The actual, or at least most probable, motive for Helen murdering her husband is the trauma of forced submission. This is not limited to what Helen endures in her marriage but may be understood to also include the context of women’s limited rights in that historical era. In expressionistic drama, a distorted representation of the world is used to communicate the character’s emotional state. Nevertheless, the emotional state is true, lived, and has consequences. Helen’s repeated plea for “something – somebody” is a plea for help, a plea for salvation, which is never satisfied. Instead of receiving help, the protagonist is met with increasingly humiliating demands to submit. Helen must submit to her mother’s selfish advice, to her boss’s “fat hands [that] are never weary,” to non-consensual marital sex, to bearing a child, to public betrayal by her lover Roe, and finally to the prison barbers who shave her hair. Helen cries out, “Submit! Submit! Is nothing mine?” Treadwell depicts how a woman who loses all hope of escaping a dire situation may indeed become a killer. Helen explains to the priest the feeling associated with murdering her husband – “when I did what I did I was free! Free and not afraid!” Helen importantly distinguishes between the murder and “that other sin – that sin of love.” Killing Mr Jones makes Helen free; it is a crime she does not repent. A life with Richard Roe is never a true prospect for Helen, but he proves that she is capable of love and that love is indeed possible in life. In the real case, Ruth Snyder, upon hearing that the trial jury would be all men, said the following. 

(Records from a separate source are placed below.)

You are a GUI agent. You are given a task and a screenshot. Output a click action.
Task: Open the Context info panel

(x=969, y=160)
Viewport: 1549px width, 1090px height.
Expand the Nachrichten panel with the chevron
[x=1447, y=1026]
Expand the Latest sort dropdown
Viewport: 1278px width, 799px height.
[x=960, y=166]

“I’m sorry. I believe that women would understand this case better than men, and then women have a better sense of justice.”  

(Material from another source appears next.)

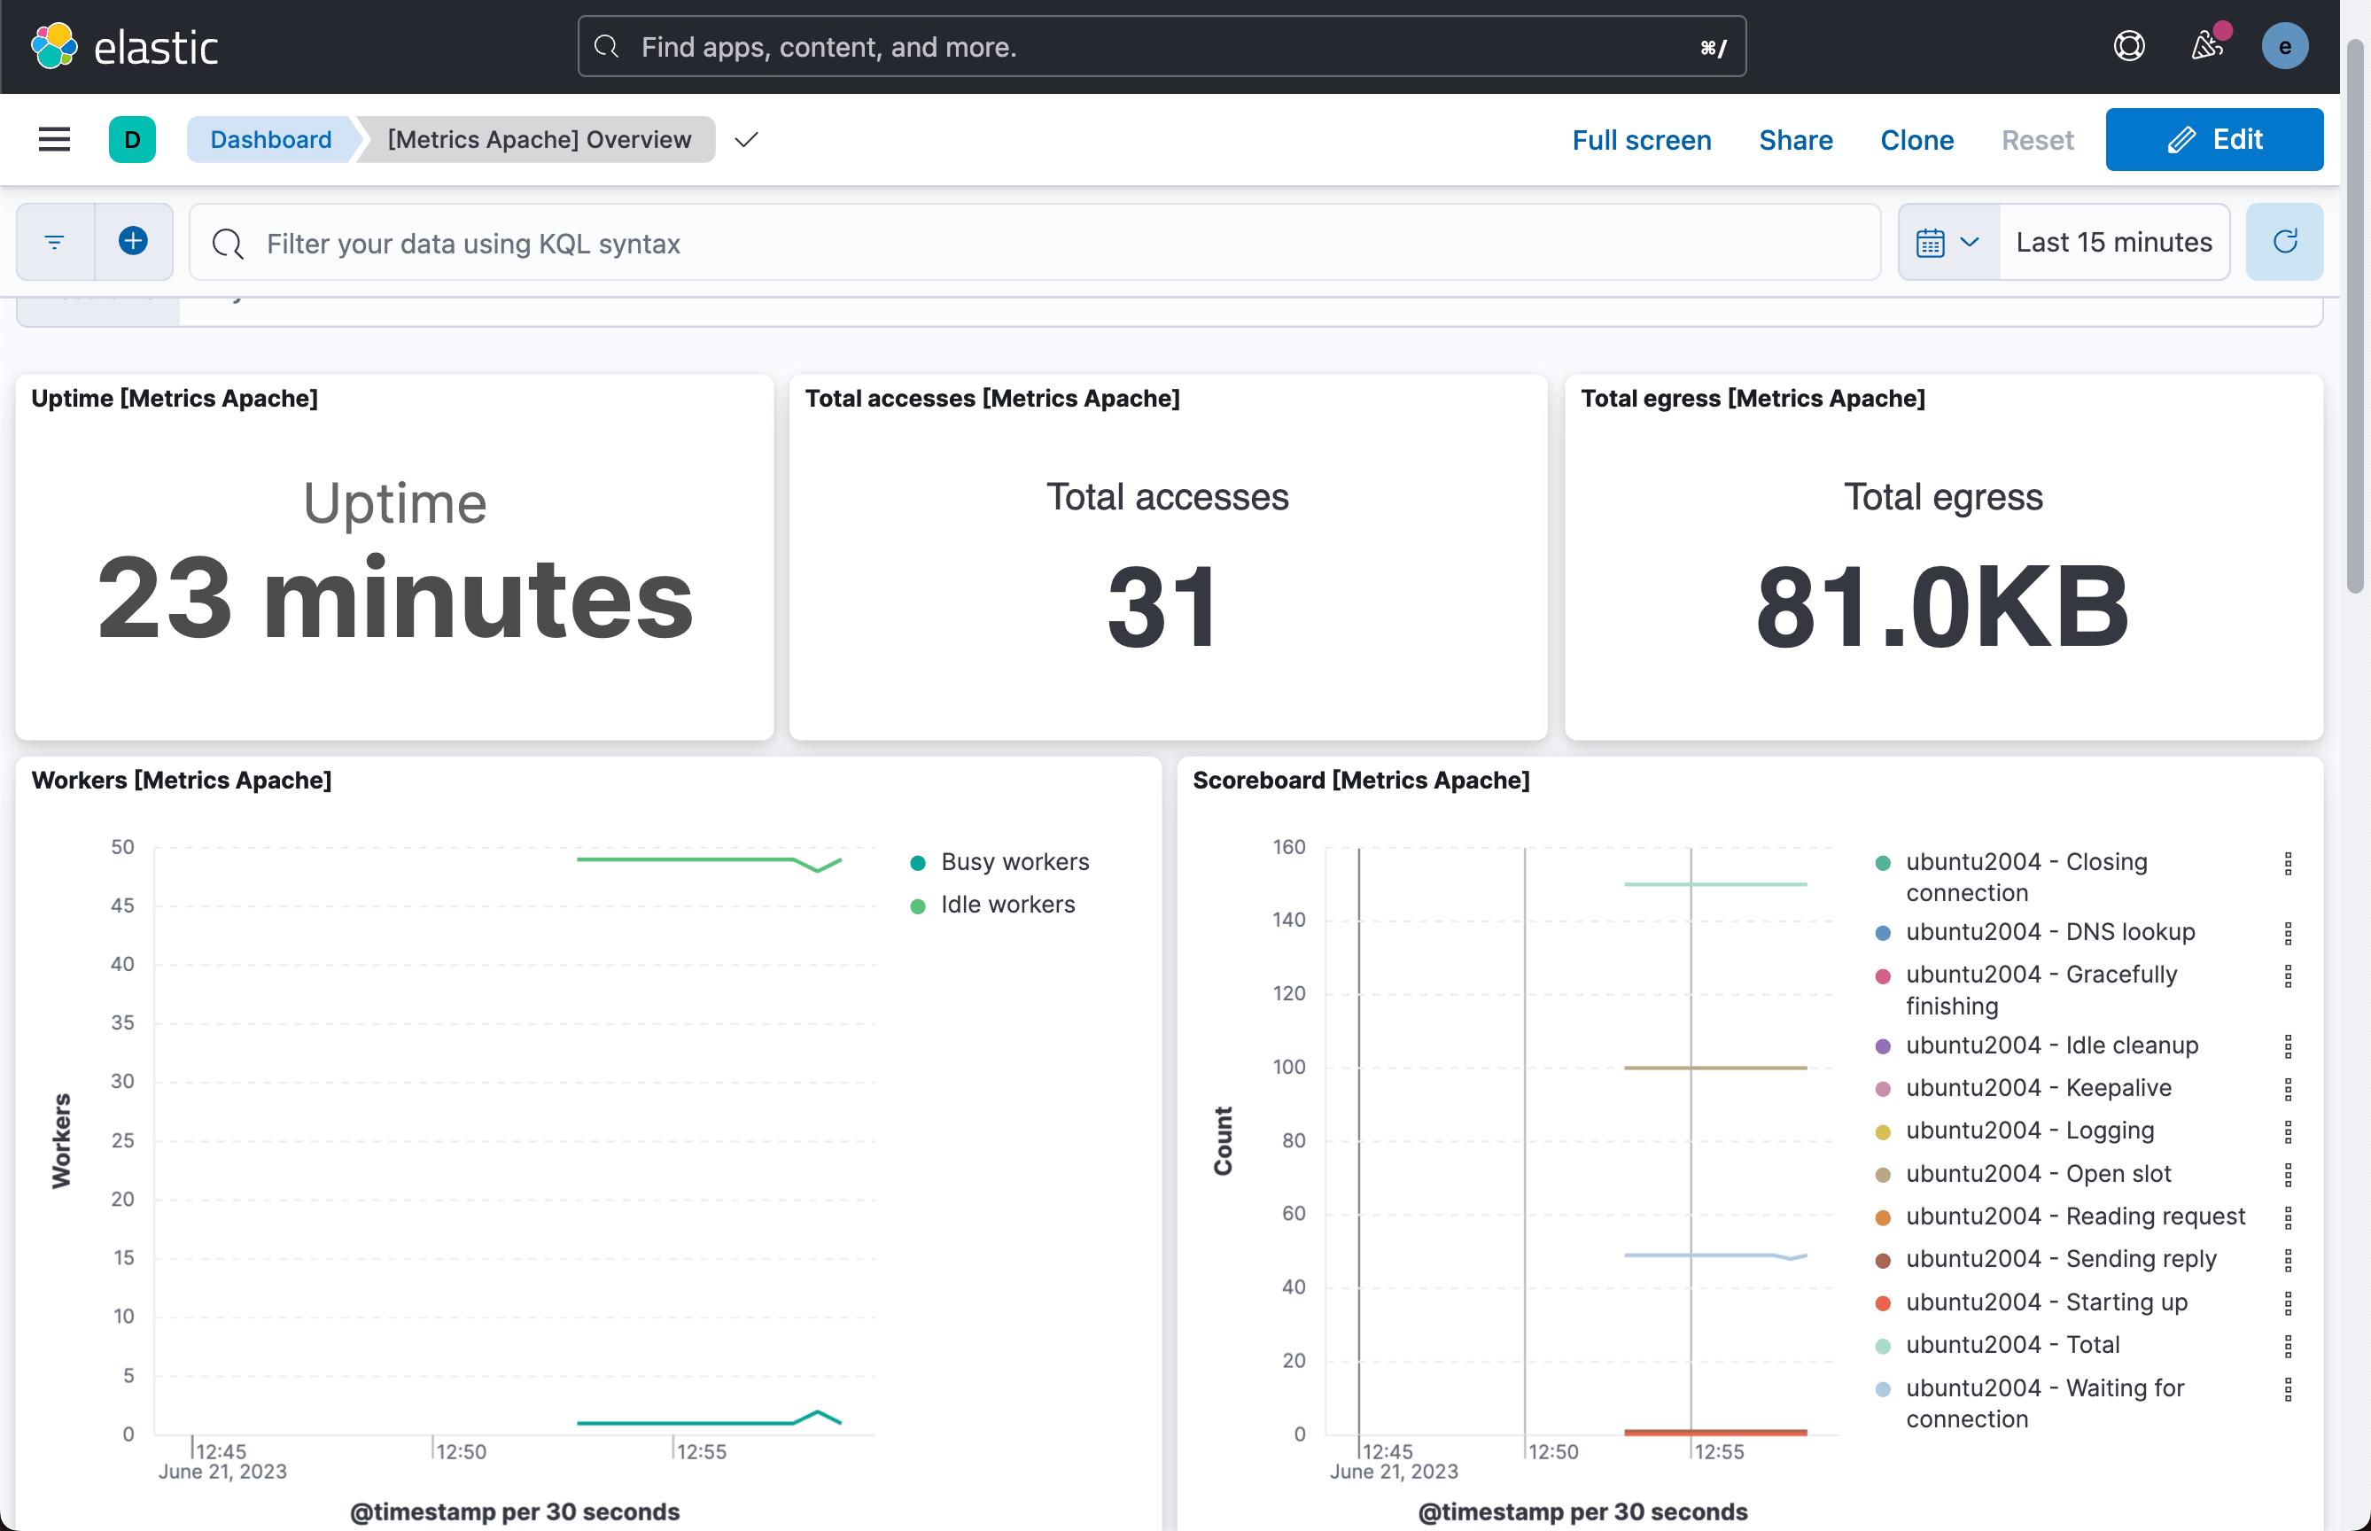Open the filter options menu icon

(x=55, y=242)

Treadwell echoes this sentiment because she places the reader, as best she can, in Helen’s shoes. It is not the cold logic of the situation that determines how Helen acts in this pitiful saga but instead what she instinctively feels are her options.  It is not possible to be sympathetic to a murderess whose only excuse for her crime is an unhappy marriage. Many women would have endured much worse situations than Helen. Similarly, it is not possible to be sympathetic to a woman who kills her husband because she seeks freedom to have an extramarital affair. Yet it is possible to empathize and indeed sympathize with a woman who cannot deal with a situation anymore, who feels utterly trapped and chooses the wrong escape plan. Treadwell’s retelling of the Snyder story presents an ‘Everywoman’ who becomes a killer. Under the wrong circumstances, the housewife who washes the dishes with gloved hands may become the (almost) perfect gloved killer who leaves no fingerprints. Helen’s refrain of “something – somebody” used in court to describe the fictional killers proves that when there was no outsider to help, she resorted to saving herself. It is a cautionary tale about the risks of endlessly making someone submit, leaving them powerless, especially if that someone can be seen as a representative of the entire female sex.  

Works Cited

Abrams, M. H. A Glossary of Literary Terms. 7th ed., Earl McPeek, 1999.

“Gray to Seek Trial Outside of Queens.” New York Times, 26 March 1927.

Treadwell, Sophie. Machinal. Nick Hern Books, 2003.